A Magic Food You Need

Easy Delicious DessertsEasy delicious desserts include yogurt. As far as good-for-you foods go, yogurt couldn’t be a more stand-out citizen. But, with so many varieties popping up in the stores – Greek? Goat’s Milk? Kefir? – it’s hard to know what’s best.

 
The Pros and Cons of Different Yogurts as a Food Source

Traditional Milk – The yogurt most of us grew up on is made by fermenting cow’s milk with live bacteria.
 
Pro – It’s a solid source of protein, calcium, potassium, and B vitamins.

Con – Beware of dessert-like flavors packing added sugars, including high-fructose corn syrup. Even fruit-on-the-bottom varieties may contain more sugar than fruit by weight. Stick to plain, low-fat yogurt (with 12 grams of sugar or less and 3 grams or less of saturated fat), and add fresh fruit for sweetness.


Tried Greek Yogurt?

Greek – This cow’s milk variety is specially strained, resulting in its thick, creamy texture.
 
Pro – Greek yogurt has less sugar than traditional yogurt and up to double the protein, making it more filling.
 
Con – It also has less calcium – about a third to a half less than in the regular cow’s milk type. Some brands add thickeners like gelatin, but authentically strained Greek yogurt doesn’t need additives.
 

Goat’s Milk – Made using the same fermentation process as cow’s milk yogurt, it yields a similar nutritional and textural profile.
 
Pro – This may be a good option for those sensitive to cow’s milk because it lacks proteins found there that can cause allergic reactions and is slightly lower in lactose.
 
Con – It has a gamey flavor.

Are You a Vegetarian?

Non-Dairy – Made with soy milk, this type resembles cow’s milk yogurt, Nutritionally speaking, though, it can contain slightly less protein.

Pro – Ideal for vegans and people who are lactose-intolerant or allergic to cow’s milk. Plus, it’s naturally cholesterol-free.

Con – Soy milk is made through a grinding and heating process – some of the bean’s nutrients (like fiber) are lost that way and sometimes sugars are added for flavoring.
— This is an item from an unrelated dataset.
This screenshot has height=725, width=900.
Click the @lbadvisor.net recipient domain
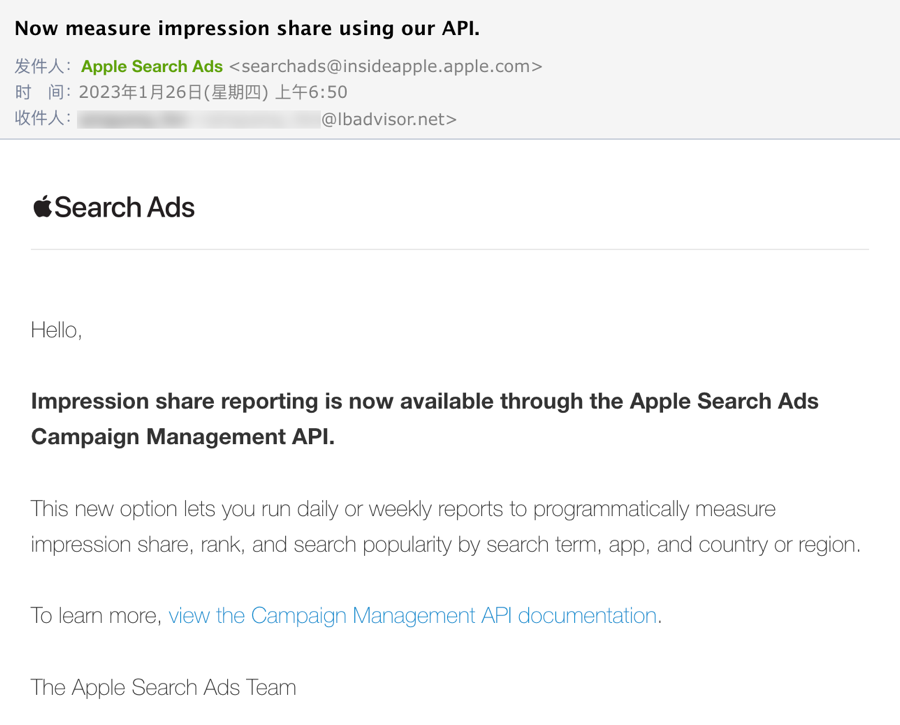[x=389, y=119]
The yogurt can also have a gritty texture. Avoid soy yogurt if your doctor has recommended that you steer clear of soy in general.

 
Kefir – This yogurt-like fermented beverage is made from a culturing process that combines milk with kefir grains (a mixture of bacteria and yeast).
 
Pro – Kefir is loaded with probiotics – sometimes even more so than its cousin, yogurt. Because it’s naturally thinner than yogurt, it may be easier to digest.

Con – The acidic flavor can take some getting used to, so most nutritionists suggest starting out with small doses to avoid an upset stomach. If you buy it in smoothie form, watch out for added sugar.


Conclusion

Eating healthy foodis key to a healthy lifestyle. One area that is prone to high calorie, high fat is dessert. Under the heading of easy delicious desserts is yogurt. By understanding the pros and cons of the different types, you can pick the type that’s right for you.